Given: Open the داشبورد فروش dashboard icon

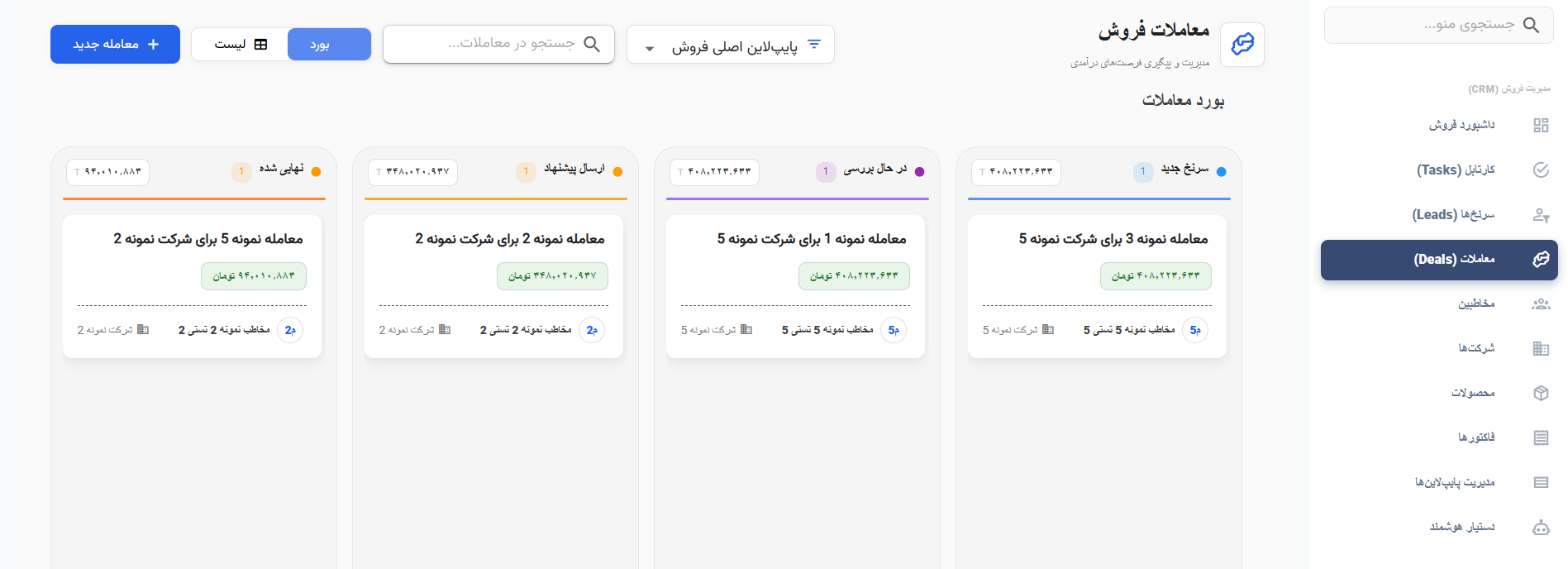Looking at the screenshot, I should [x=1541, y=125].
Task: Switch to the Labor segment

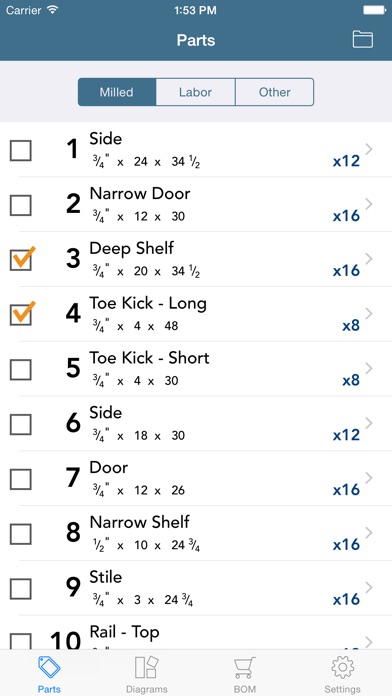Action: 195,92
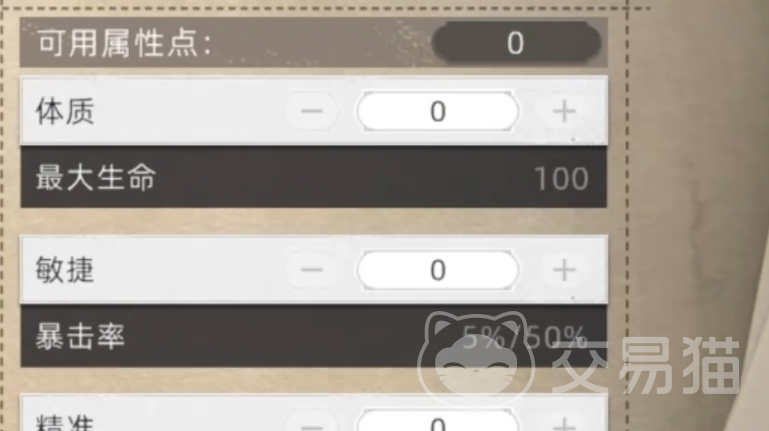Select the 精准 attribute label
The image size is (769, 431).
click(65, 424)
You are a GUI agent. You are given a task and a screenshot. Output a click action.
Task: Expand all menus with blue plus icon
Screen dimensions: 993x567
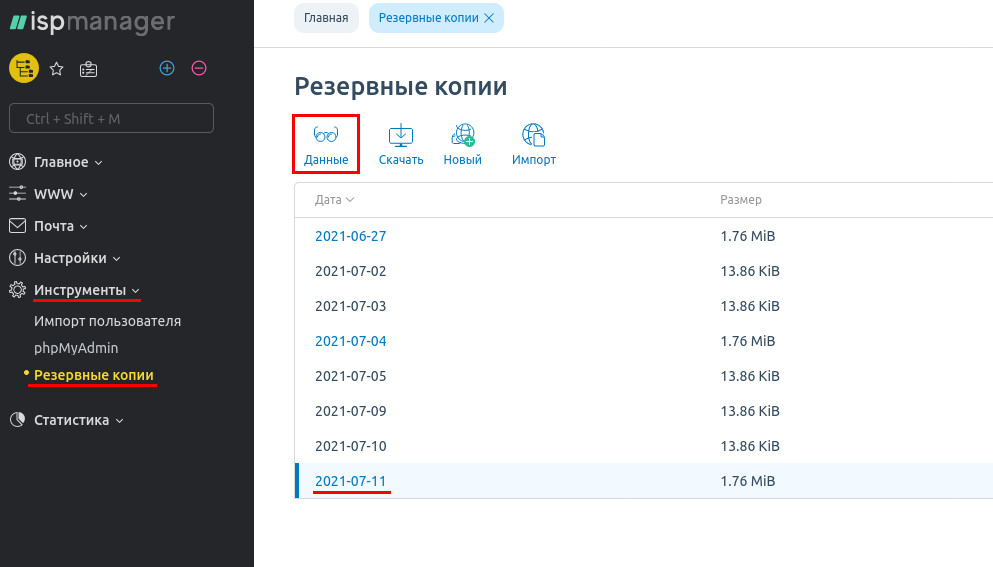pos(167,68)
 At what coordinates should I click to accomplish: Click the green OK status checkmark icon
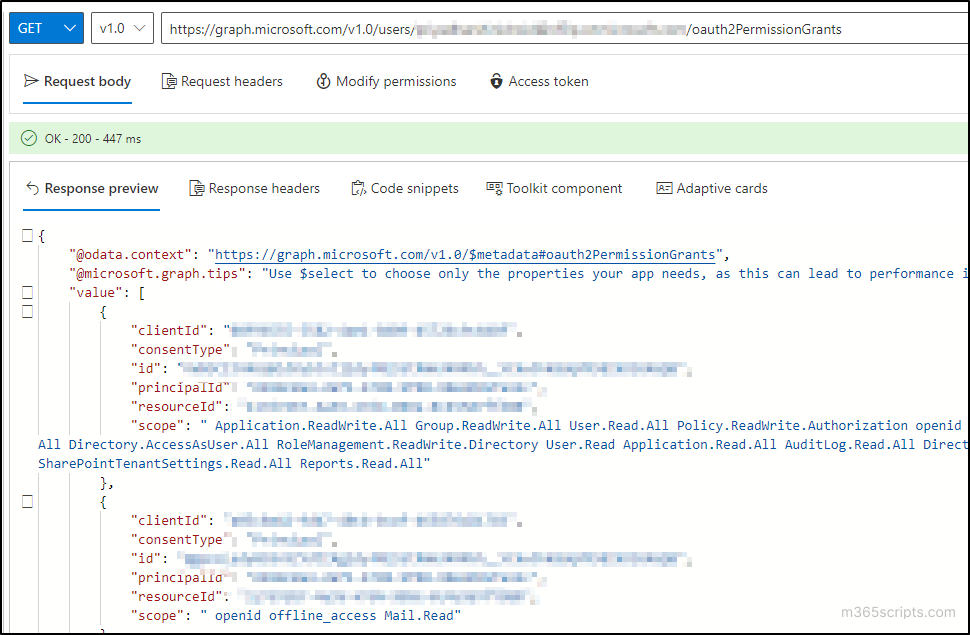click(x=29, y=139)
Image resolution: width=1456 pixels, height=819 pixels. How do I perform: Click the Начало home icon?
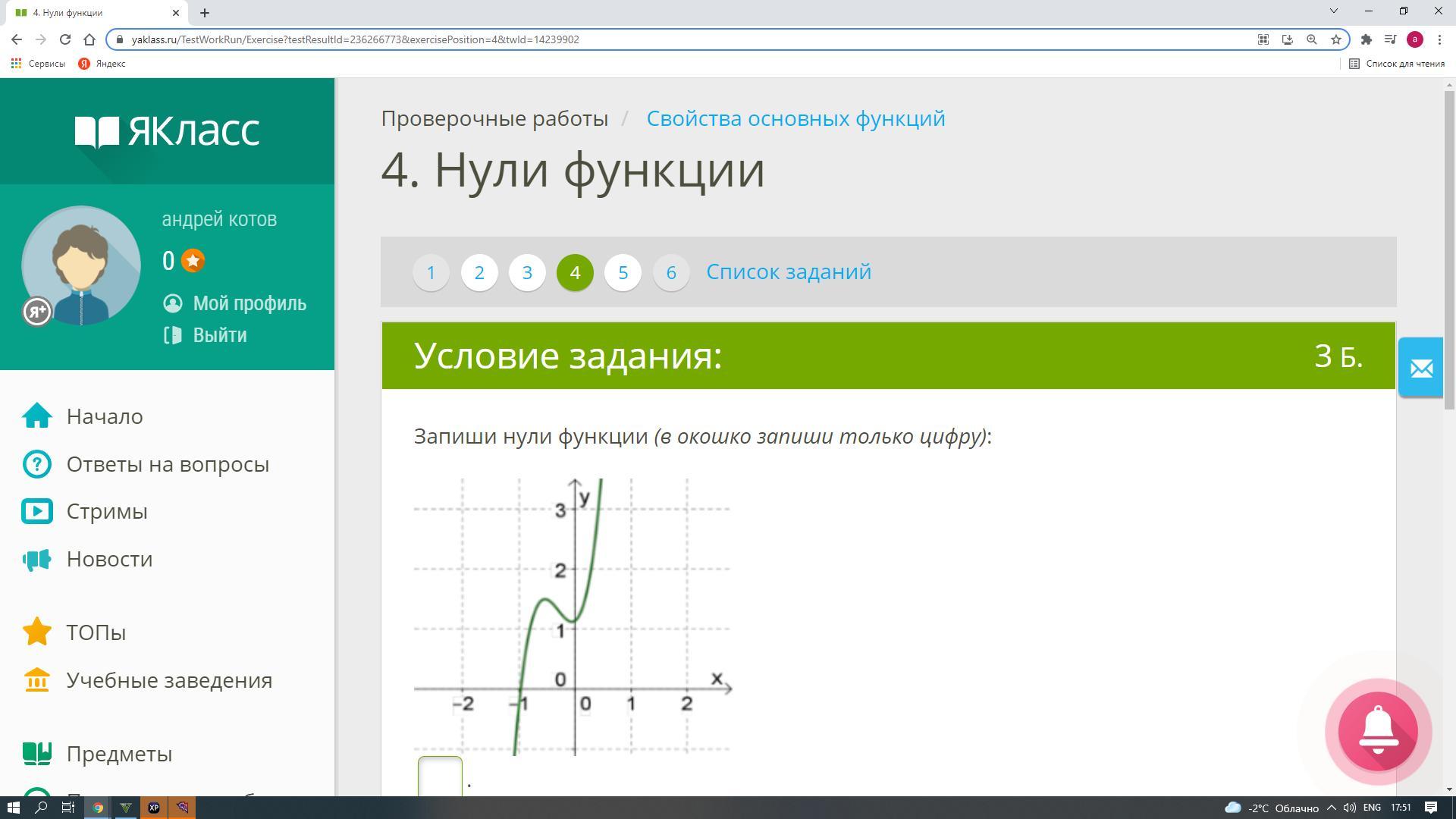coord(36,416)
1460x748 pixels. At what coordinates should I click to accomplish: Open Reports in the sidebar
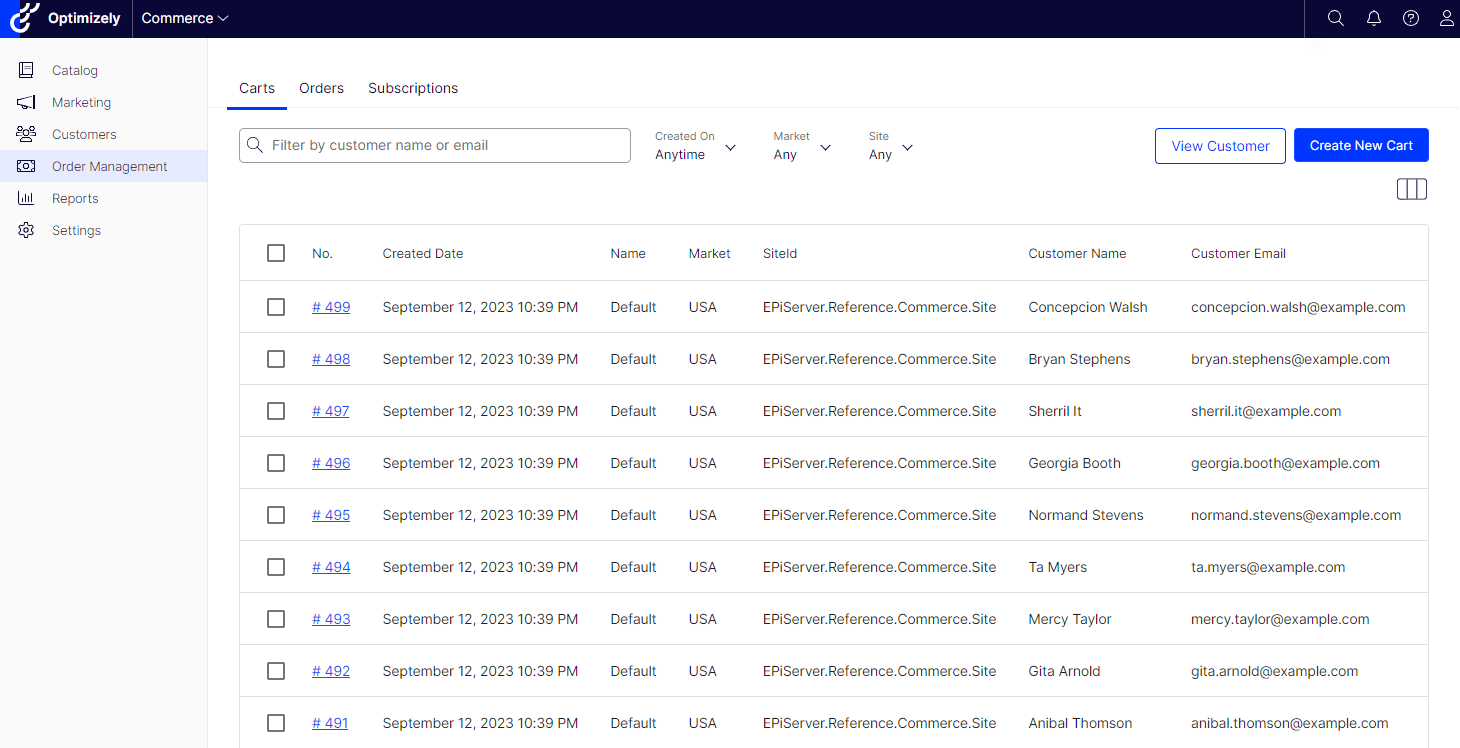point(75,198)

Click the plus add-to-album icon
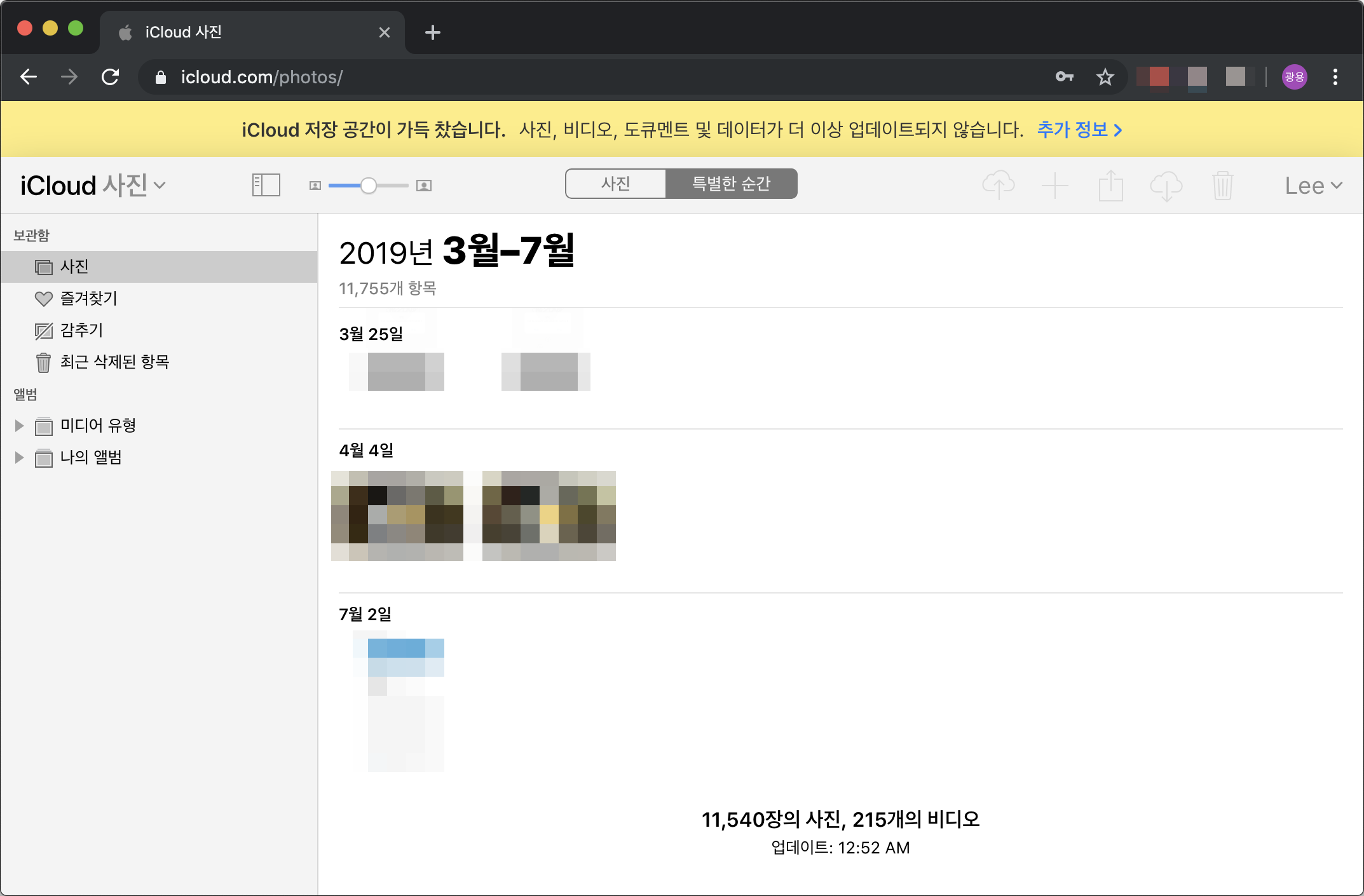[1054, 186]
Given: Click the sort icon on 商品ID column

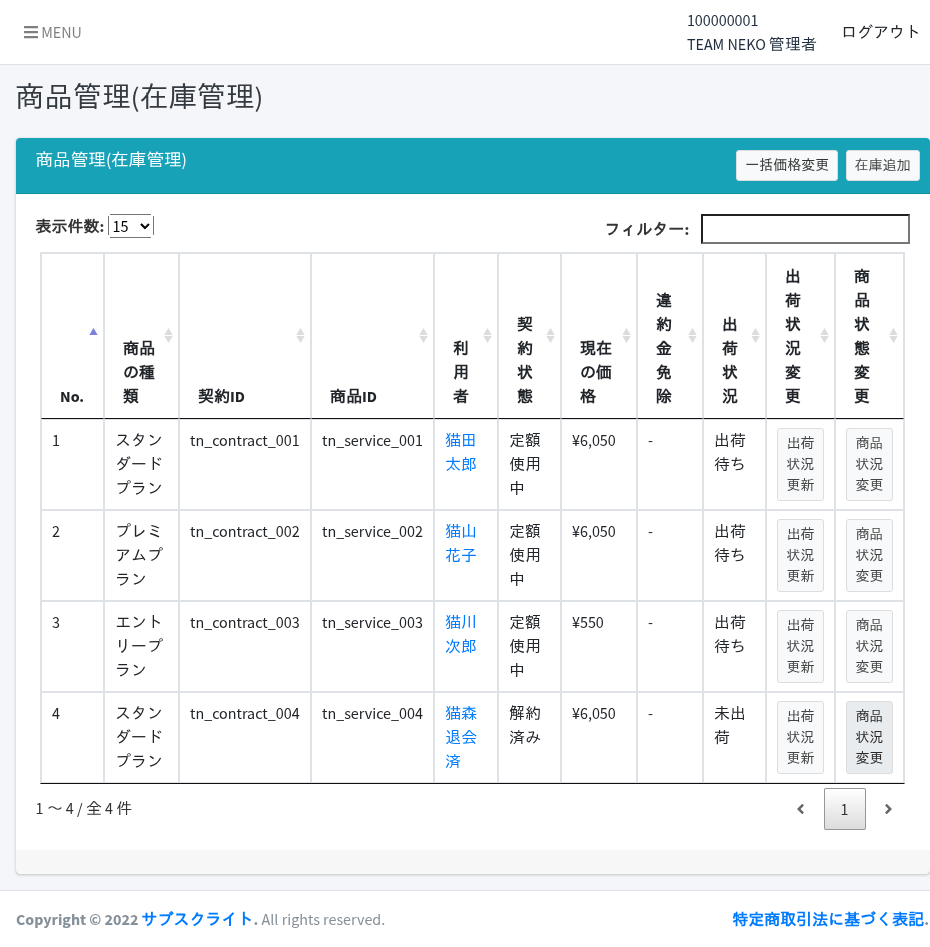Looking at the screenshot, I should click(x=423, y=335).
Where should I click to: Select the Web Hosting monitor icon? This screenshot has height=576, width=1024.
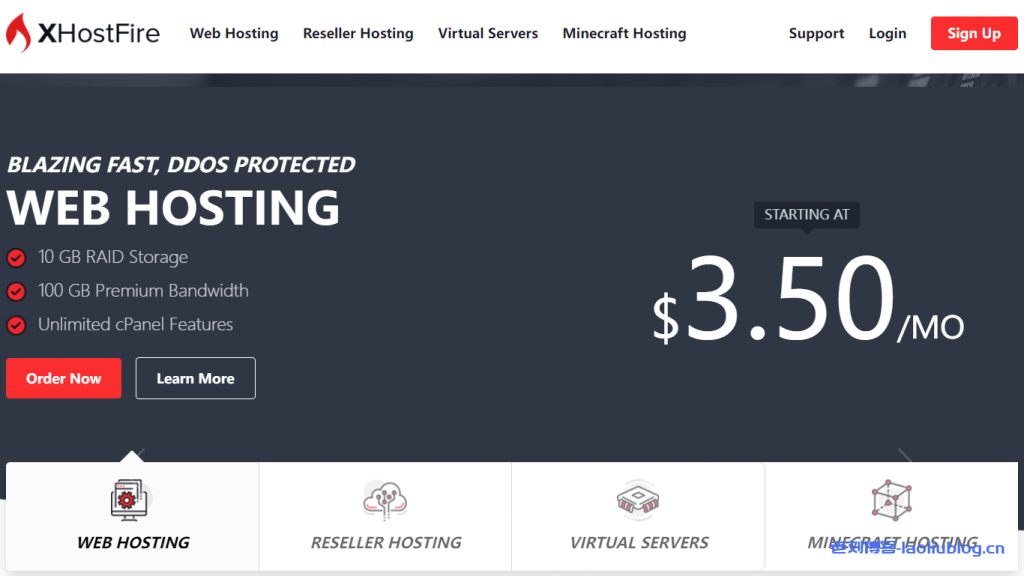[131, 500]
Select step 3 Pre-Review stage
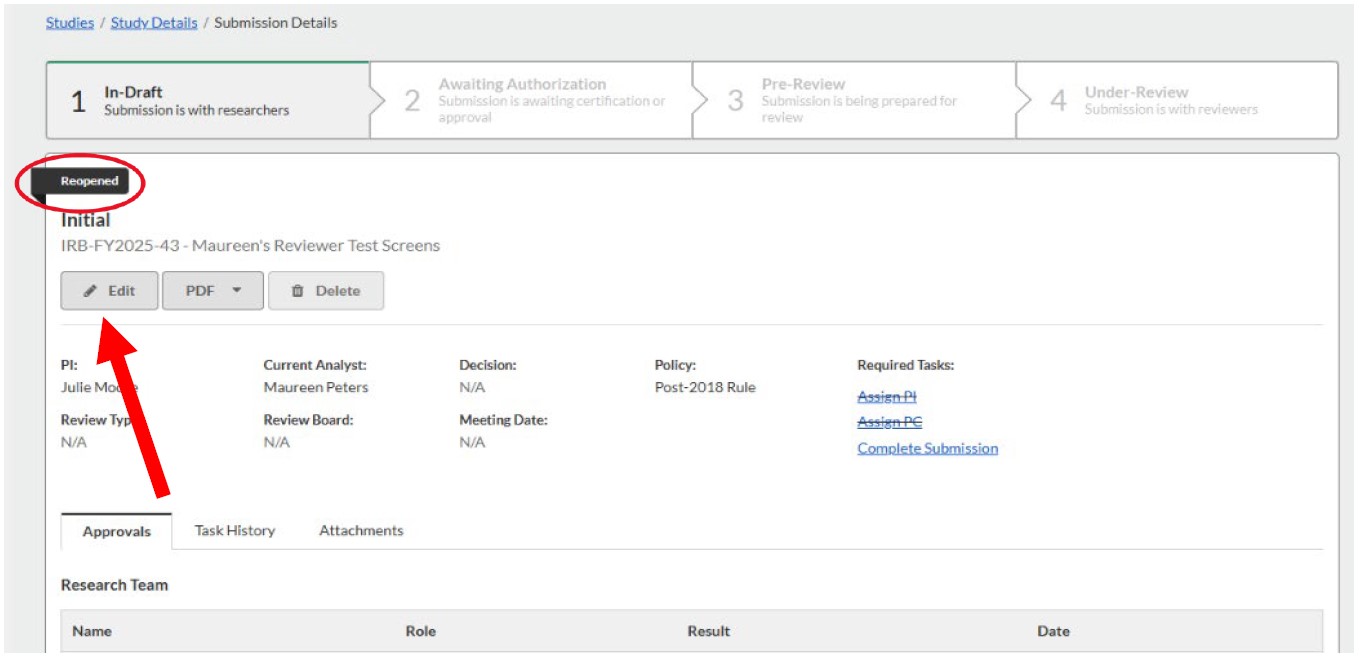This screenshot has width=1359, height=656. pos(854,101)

» EXERCISE REQUIREMENTS: Reproduce every line of the items above word for word, leaving out the pictures.

» THE ANSWER:
Given: Open the داشبورد فروش dashboard icon

Looking at the screenshot, I should [x=1541, y=125].
Task: Switch to the Labor segment

Action: 195,92
Select the 精准 attribute label
The image size is (769, 431).
click(65, 424)
You are a GUI agent. You are given a task and a screenshot. Output a click action.
Task: Expand all menus with blue plus icon
Screen dimensions: 993x567
pos(167,68)
 At what coordinates should I click to accomplish: Click the green OK status checkmark icon
click(x=29, y=139)
Image resolution: width=1456 pixels, height=819 pixels. How do I perform: Click the Начало home icon?
coord(36,416)
1460x748 pixels. At what coordinates should I click to accomplish: Open Reports in the sidebar
point(75,198)

Click the plus add-to-album icon
[1054, 186]
Given: Click the sort icon on 商品ID column

Looking at the screenshot, I should click(x=423, y=335).
Where should I click to: Select the Web Hosting monitor icon? This screenshot has height=576, width=1024.
[131, 500]
Select step 3 Pre-Review stage
This screenshot has width=1359, height=656. pos(854,101)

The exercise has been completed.